Série en cours par Nagabe, éditée en VF par komikku.
Sens de lecture japonais, 133x181mm, 7,90€.
Premier tome sorti en mars 2017.
Pour sa nouvelle série dans la même veine que The Ancient Magus Bride ou Somali et l’esprit de la forêt, komikku tape encore une fois dans le mille avec L’Enfant et le Maudit de Nagabe.
Une petite fille dans la forêt. Elle n’est pas seule ni perdue, profitant juste de quelques minutes de sieste dans cette jolie clairière. Mais le Professeur vient la chercher : elle ne devrait pas sortir de la maison sans lui. Car il faut se méfier des êtres de l’extérieur dont le simple contact peut vous maudire et vous rendre hideux…
Suite à ce que j’avais entraperçu des multiples avis positifs postés sur ce premier volume, je m’attendais à un récit onirique, délicat, léger. Je n’ai pas été déçue pour les deux premiers points : oui, l’atmosphère de cette histoire joue sur un ressenti très en dehors du temps, comme dans un rêve, loin de tout, avec beaucoup de sensibilité et de délicatesse dans la relation pleine de tendresse que l’on découvre entre cette petite fille et le mystérieux professeur.

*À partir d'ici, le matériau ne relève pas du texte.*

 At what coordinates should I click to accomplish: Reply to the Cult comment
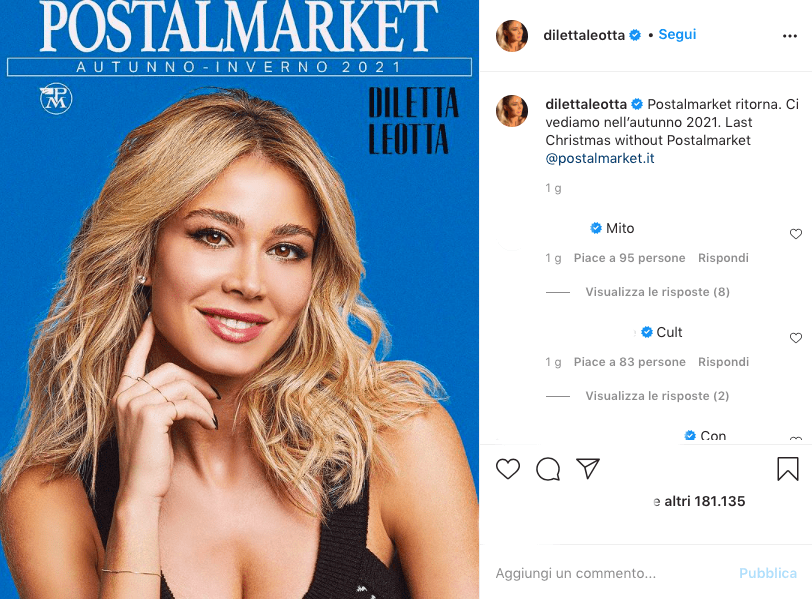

Mais la légèreté à laquelle je m’attendais n’est qu’une façade que le professeur tente de dresser autour de sa petite protégée pour lui laisser son innocence d’enfant dans un monde en fait particulièrement brutal, construit sur une vision très manichéenne et impitoyable.
S’il faut éviter de rencontrer et surtout de toucher des êtres de l’extérieur pour ne pas être maudit, la moindre suspicion fait de vous un ennemi à abattre sous prétexte de protéger les gens de l’intérieur. Pas besoin de preuve, aucune chance de pouvoir se défendre : tout individu susceptible de ne pas être “pur” est d’office condamné quelque soient ses actes, son apparence, ses dires.
Face à ce monde où la monstruosité supposée des uns est condamnée à mort par la cruauté légitimée sous prétexte de protection des autres, la petite fille continue de vivre sans se rendre vraiment compte de rien, sous la bonne garde d’un être qui n’est pourtant censé provoquer que le malheur autour de lui. Voilà pourquoi il essaie tant de faire sourire sa protégée, portant un fardeau d’autant plus lourd qu’il ne peut se résoudre à la mettre en face de la réalité cruelle et meurtrière d’un monde qui juge et condamne sur rien.
(Toute ressemblance avec un monde existant, son racisme, sa xénophobie et sa haine décomplexée ne serait sans doute que purement fortuite, bien sûr…)
Avec son dessin simple et délicat, son jeu d’ombres et de lumières, Nagabe nous embarque dans son univers à la fois si différent et si semblable. Dispersant des indices et des explications comme des petits cailloux dans la forêt, il/elle nous invite aux côtés de deux personnages totalement opposés qui n’ont que l’autre pour survivre. Comme dans tous les contes, rien n’est finalement tout blanc ou tout noir comme on le croirait au premier abord…
Le volume 2 est prévu en France pour le 11 mai 2017.